(SHORT PROBLEM) Count the lines in the rows below that contain the word "Where", and reply with that number alone.
* Start SOURCE MATERIAL *
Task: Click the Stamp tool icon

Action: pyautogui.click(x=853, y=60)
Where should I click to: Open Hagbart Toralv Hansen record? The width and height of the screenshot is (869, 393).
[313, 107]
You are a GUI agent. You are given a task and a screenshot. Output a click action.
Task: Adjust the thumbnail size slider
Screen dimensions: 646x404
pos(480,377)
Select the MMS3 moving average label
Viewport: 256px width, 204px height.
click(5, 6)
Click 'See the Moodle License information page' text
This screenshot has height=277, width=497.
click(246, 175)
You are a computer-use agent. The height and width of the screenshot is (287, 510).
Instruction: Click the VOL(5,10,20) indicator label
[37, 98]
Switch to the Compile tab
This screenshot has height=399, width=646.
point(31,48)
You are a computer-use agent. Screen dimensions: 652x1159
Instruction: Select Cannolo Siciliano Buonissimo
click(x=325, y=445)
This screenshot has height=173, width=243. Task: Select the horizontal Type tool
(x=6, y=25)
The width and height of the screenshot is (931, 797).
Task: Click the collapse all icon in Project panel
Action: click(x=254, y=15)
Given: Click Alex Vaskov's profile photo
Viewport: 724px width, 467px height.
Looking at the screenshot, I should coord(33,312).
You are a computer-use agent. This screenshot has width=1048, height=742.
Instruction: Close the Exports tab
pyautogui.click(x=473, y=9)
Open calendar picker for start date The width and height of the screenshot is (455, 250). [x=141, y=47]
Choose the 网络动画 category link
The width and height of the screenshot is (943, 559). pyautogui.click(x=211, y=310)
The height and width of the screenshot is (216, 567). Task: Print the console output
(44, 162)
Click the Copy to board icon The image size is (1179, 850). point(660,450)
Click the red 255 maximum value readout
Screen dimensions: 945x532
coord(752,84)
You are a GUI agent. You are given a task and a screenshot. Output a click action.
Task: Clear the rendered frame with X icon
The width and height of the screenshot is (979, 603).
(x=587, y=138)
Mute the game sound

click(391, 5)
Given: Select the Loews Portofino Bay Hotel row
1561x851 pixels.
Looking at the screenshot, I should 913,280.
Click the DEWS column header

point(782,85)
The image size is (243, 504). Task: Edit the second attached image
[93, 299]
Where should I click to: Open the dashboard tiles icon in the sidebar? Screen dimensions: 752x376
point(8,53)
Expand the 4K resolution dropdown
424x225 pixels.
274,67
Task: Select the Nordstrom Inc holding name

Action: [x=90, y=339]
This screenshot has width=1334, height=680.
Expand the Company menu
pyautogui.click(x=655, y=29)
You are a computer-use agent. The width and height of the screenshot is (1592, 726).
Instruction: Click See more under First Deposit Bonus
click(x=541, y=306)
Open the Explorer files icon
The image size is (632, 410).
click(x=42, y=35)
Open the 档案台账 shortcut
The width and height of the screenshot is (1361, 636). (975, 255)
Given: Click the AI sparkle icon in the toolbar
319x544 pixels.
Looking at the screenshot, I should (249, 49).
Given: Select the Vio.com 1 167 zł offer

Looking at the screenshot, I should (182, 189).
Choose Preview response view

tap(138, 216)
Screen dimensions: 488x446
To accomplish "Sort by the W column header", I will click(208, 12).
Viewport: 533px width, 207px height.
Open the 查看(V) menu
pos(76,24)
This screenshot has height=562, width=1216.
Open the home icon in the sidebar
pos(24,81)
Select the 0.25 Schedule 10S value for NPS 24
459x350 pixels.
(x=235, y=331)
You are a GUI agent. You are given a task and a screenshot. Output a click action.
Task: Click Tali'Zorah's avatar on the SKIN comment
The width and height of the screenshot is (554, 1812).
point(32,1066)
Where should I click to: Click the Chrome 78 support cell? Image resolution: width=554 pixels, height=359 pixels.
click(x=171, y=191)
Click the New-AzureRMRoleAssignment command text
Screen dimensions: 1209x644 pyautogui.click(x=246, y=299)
* End SOURCE MATERIAL *
(WORKED ANSWER) 3